Umstrittene Gesetzesänderung

Belgien steuert auf Sterbehilfe für Kinder zu

Brüssel - Seit Monaten wird darüber diskutiert, nun dürfte die Gesetzesänderung kommen. Belgien will die Sterbehilfe auf todkranke Kinder und Jugendliche ausweiten.

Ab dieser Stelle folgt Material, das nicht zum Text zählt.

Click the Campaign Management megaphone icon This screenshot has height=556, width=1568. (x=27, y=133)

Belgien könnte die Sterbehilfe bald auf todkranke Kinder und Jugendliche ausweiten. Dann hätten auch Minderjährige unter bestimmten Umständen das Recht, aktive Sterbehilfe zu verlangen. Am Donnerstagnachmittag stimmt die belgische Abgeordnetenkammer über eine entsprechende Gesetzesänderung ab. Im Vorfeld hatte es viel Kritik vor allem von Seiten der Kirchen und Patientenverbände gegeben. Dennoch dürfte die erforderliche Mehrheit in der Kammer zusammenkommen.

Belgien wäre nach den Niederlanden das zweite EU-Land, das auch Kindern und Jugendlichen das Recht auf aktive Sterbehilfe - also das Töten auf Verlangen - gäbe. Allerdings beschränkt das Nachbarland Niederlande dieses Recht auf Jugendliche über 12 Jahren, während Belgien keine Altersgrenze plant.

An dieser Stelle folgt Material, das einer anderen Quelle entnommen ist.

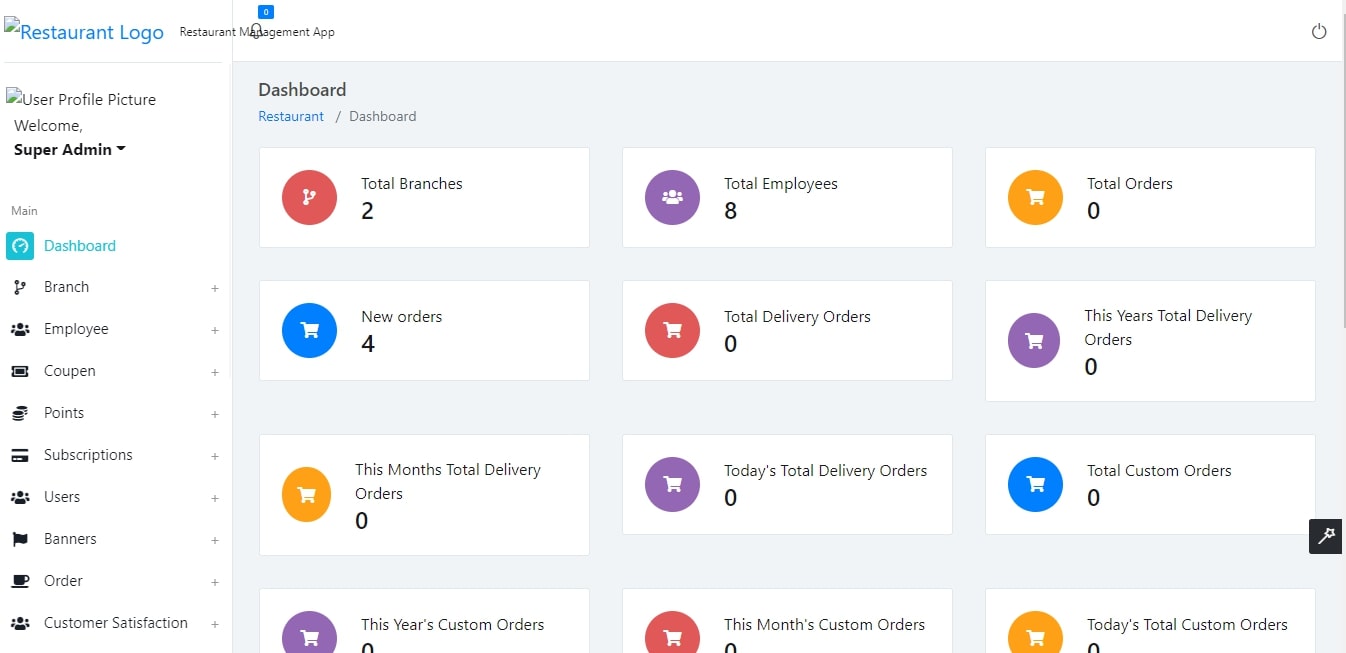The height and width of the screenshot is (653, 1346).
Task: Open the Super Admin dropdown
Action: pos(69,150)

Die neuen Regeln sehen allerdings enge Grenzen vor: So sollen Minderjährige dieses Recht nur erhalten, wenn sie schwerstkrank sind und Ärzte ihnen unerträgliches Leid bescheinigen. Ein Psychologe müsste bezeugen, dass der Patient urteilsfähig und in der Lage ist, die Entscheidung zum Sterben zu fassen. Zudem müssten die Eltern zustimmen.

Falls die Abgeordneten der Ausweitung der Sterbehilfe auf Minderjährige ohne Altersbegrenzung zustimmen, wäre der Gesetzesvorschlag durch. Dann müsste nur noch der belgische König Philippe das Gesetz unterzeichnen, womit gerechnet wird.

Belgien gilt bei der Sterbehilfe als einer der Pioniere: Bereits 2002 wurde die aktive Sterbehilfe für Erwachsene legalisiert. Voraussetzung ist, dass der Patient eine unheilbare Krankheit hat und unerträglich leidet. In der EU ist Sterbehilfe derzeit neben Belgien nur in den Niederlanden und Luxemburg erlaubt.

Im Bundestag in Berlin wird derzeit eine Reform der Regelungen zur Sterbehilfe vorbereitet. Organisierte Sterbehilfe soll verboten werden. Angestrebt wird in den Fraktionen eine große ethische Debatte. Sie soll in eine Abstimmung ohne Fraktionszwang münden.